AI Model Troubleshooting¶
Quick fixes for AI model configuration and API issues.
Configuration Issues¶
No Models in Dropdown¶
Solution:
- Go to Settings → AI Config
- Select provider (OpenAI, OpenRouter, or Custom Provider)
- Enter API key
- Click "Test" button
- Models should populate automatically
If still empty:
# Check logs for errors
docker compose logs maestro-backend | grep -i "api\|model"
# Restart backend
docker compose restart maestro-backend
Wrong Model Being Used¶
Check current configuration:
- Go to Settings → AI Config
- Verify each model type is set correctly:
- Fast Model: For quick tasks
- Mid Model: For balanced performance
- Intelligent Model: For complex analysis
- Verifier Model: For verification
API Issues¶
Authentication Failed¶
Error: Invalid API key
Solution:
# Test OpenAI key
curl https://api.openai.com/v1/models \
-H "Authorization: Bearer YOUR_API_KEY"
# Test OpenRouter key
curl https://openrouter.ai/api/v1/models \
-H "Authorization: Bearer YOUR_API_KEY"
Rate Limit Errors¶
Error: Rate limit exceeded
Solution:
# Configure retry settings in .env
MAX_RETRIES=3
RETRY_DELAY=5
MAX_CONCURRENT_REQUESTS=2
# Restart
docker compose restart maestro-backend
Context Too Large¶
Error: Context length exceeded
Solution in Settings → Research:
- Reduce
writing_agent_max_context_chars
(e.g., 100,000) - Reduce
main_research_doc_results
(e.g., 3) - Reduce
main_research_web_results
(e.g., 3)
Provider-Specific Issues¶
OpenAI¶
Common issues:
- Wrong API key format
- Insufficient credits
- Model not available in your region
Check account:
OpenRouter¶
Model not found:
# Use full model path
# Correct: anthropic/claude-3-sonnet
# Wrong: claude-3-sonnet
# Check available models
curl https://openrouter.ai/api/v1/models \
-H "Authorization: Bearer YOUR_KEY"
Custom Provider¶
Connection failed:
# Test endpoint
curl YOUR_CUSTOM_BASE_URL/v1/models
# Common base URLs:
# Local vLLM: http://localhost:5000/v1
# Local SGLang: http://localhost:30000/v1
Performance Issues¶
Slow Response¶
Quick fixes:
- Use faster models (e.g., gpt-4o-mini)
- Reduce context sizes in Research settings
- Check network latency to API
High Costs¶
Reduce costs:
- Use cheaper models for Fast/Mid tiers
- Reduce research parameters:
initial_research_max_questions
structured_research_rounds
writing_passes
Debugging¶
Enable Debug Logging¶
# In .env
LOG_LEVEL=DEBUG
# Restart
docker compose restart maestro-backend
# Watch logs
docker compose logs -f maestro-backend | grep -i "model\|api"
Test Models Directly¶
# Check configured models
docker exec maestro-backend python -c "
from ai_researcher.dynamic_config import get_fast_model_name, get_mid_model_name, get_intelligent_model_name
print('Fast:', get_fast_model_name())
print('Mid:', get_mid_model_name())
print('Intelligent:', get_intelligent_model_name())
"
Common Error Messages¶
Error | Solution |
---|---|
"API key invalid" | Check key in Settings → AI Config |
"Model not found" | Use full model path (provider/model) |
"Rate limit exceeded" | Wait or upgrade API plan |
"Context length exceeded" | Reduce context in Research settings |
"Connection timeout" | Check network/firewall |
Quick Fixes¶
Reset AI Configuration¶
# Clear settings and reconfigure
docker exec maestro-postgres psql -U maestro_user -d maestro_db -c "

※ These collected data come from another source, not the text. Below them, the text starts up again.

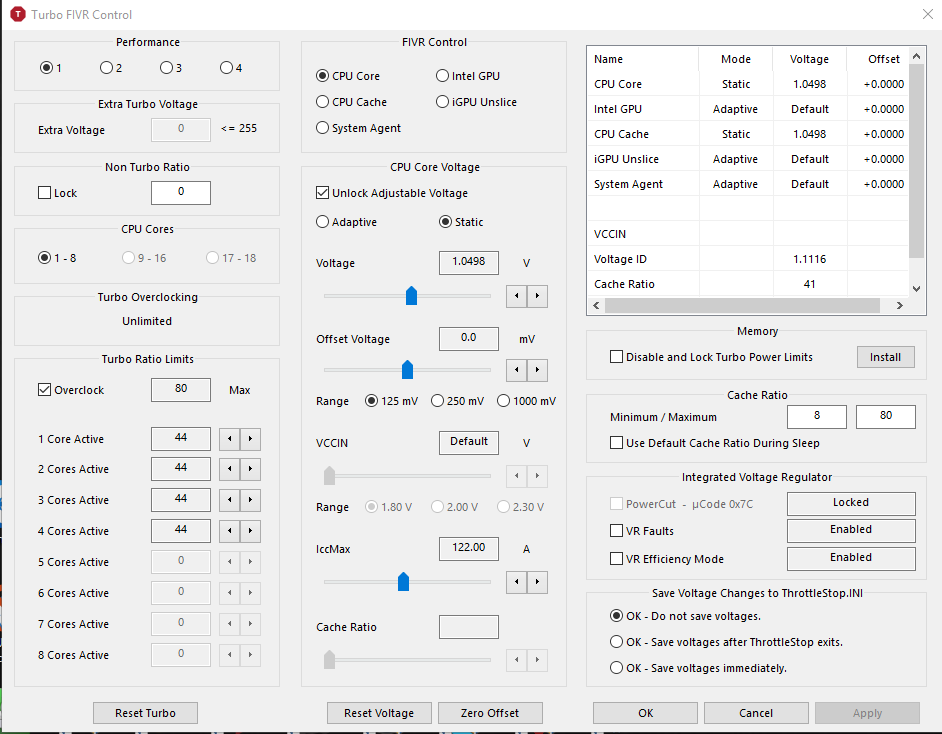The width and height of the screenshot is (942, 734).
Task: Select Performance profile 3
Action: point(166,68)
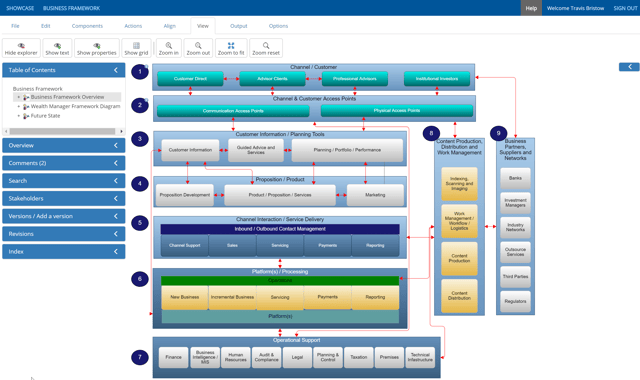Toggle Show grid on canvas
Screen dimensions: 640x380
pos(136,48)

UPDATE users SET settings = settings - 'ai_endpoints' WHERE username = 'admin';
"
# Then reconfigure in web UI
Switch to Local Models¶
# In Settings → AI Config
# Select "Custom Provider"
# Base URL: http://your-server:5000/v1
# Model: localmodel
Still Having Issues?¶
- Check logs:
docker compose logs maestro-backend
- Verify API keys are valid
- Check provider status pages
- Try different models